900mila giovani assunti in un giorno solo: ecco dove

In Giappone il mese di apertura del nuovo anno finanziario ha portato all’assunzione di ben 890mila giovani

Il Giappone è un paese in cui la cultura del lavoro permea l’intera vita quotidiana dei suoi cittadini. Nel 2017 la disoccupazione è scesa al 2,8 per cento, ai livelli del 1994. La forza lavoro del paese del Sol levante è cresciuta di 510mila persone: oggi, addirittura, ci sarebbero più posti di lavoro che individui candidati ad occuparli (il rapporto è di 1.43), una situazione che non si vedeva da 25 anni.
Secondo il ministero del Lavoro già a fine gennaio il 90,6% dei neolaureati aveva trovato occupazione, così come il 94% dei neodiplomati.

E così, l’ingresso nel mondo del lavoro dei giovani non può che essere accompagnato da riti solenni. Succede sopratutto ad aprile, che oltre a essere il mese della fioritura dei ciliegi, è anche il mese di apertura del nuovo anno finanziario. Ad aprile in un solo giorno, secondo le stime prevalenti, ben 890mila giovani entrano tutti assieme nelle aziende. Lo fanno in modo formale, tutti vestiti di scuro, attraverso una cerimonia di ingresso nel mondo del lavoro: lo nyushashiki. È un giorno in cui ascoltano direttamente dalla bocca del chief executive le direttive-guida e imparano orgoglio e regole aziendali.

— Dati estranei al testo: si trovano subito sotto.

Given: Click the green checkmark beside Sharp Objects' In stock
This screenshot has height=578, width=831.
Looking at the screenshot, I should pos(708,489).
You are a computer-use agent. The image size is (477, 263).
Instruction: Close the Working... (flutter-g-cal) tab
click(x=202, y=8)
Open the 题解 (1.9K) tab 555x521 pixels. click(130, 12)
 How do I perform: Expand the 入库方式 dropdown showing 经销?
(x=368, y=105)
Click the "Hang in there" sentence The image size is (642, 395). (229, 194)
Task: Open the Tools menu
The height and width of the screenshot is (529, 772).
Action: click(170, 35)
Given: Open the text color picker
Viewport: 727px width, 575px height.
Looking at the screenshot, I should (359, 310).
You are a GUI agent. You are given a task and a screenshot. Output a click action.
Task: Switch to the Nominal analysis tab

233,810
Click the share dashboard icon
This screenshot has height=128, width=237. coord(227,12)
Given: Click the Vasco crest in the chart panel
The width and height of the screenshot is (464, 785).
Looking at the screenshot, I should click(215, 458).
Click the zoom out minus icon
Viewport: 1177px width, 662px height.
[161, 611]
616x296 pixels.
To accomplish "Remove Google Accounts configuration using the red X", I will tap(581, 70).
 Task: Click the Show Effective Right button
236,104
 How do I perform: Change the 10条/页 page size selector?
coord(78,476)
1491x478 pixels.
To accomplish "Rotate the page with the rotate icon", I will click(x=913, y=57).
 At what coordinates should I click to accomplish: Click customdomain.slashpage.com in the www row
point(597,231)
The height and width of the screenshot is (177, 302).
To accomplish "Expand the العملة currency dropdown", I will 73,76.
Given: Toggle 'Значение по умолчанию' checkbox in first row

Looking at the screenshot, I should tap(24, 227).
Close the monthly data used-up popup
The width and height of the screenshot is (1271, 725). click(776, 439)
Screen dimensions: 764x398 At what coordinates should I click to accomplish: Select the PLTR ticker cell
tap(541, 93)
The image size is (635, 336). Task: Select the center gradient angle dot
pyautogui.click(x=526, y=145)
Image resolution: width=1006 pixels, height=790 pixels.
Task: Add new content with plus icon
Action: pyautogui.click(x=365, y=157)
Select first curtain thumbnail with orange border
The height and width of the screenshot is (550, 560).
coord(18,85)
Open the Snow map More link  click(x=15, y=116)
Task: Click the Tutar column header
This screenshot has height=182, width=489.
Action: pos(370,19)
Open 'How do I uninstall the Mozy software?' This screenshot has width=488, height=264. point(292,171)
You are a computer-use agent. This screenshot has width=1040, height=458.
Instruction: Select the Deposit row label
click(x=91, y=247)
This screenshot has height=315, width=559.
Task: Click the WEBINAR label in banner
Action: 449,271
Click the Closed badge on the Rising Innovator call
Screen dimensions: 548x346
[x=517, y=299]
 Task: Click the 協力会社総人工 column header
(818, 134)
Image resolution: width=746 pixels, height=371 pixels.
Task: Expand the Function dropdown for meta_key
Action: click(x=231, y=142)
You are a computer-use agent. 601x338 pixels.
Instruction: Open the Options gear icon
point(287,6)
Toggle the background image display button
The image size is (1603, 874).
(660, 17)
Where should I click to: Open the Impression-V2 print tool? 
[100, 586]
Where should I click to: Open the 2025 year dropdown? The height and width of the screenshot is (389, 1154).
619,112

Lo Nyushashiki ha consegnato anche quest’anno nuove forze al vigoroso mercato giapponese. Tra i grandi gruppi, solo Toshiba ha rinunciato ad assumere, mentre Toyota Motors ha aumentato la quantità di personale assunto passando dai 2.581 nuovi dipendenti dello scorso anno ai 2.663 impieghi firmati ora. E così Hitachi, il cui ceo Toshiaki Higashira, ha ricordato come anche lui avesse iniziato dal basso, senza immaginare che sarebbe diventato il capo.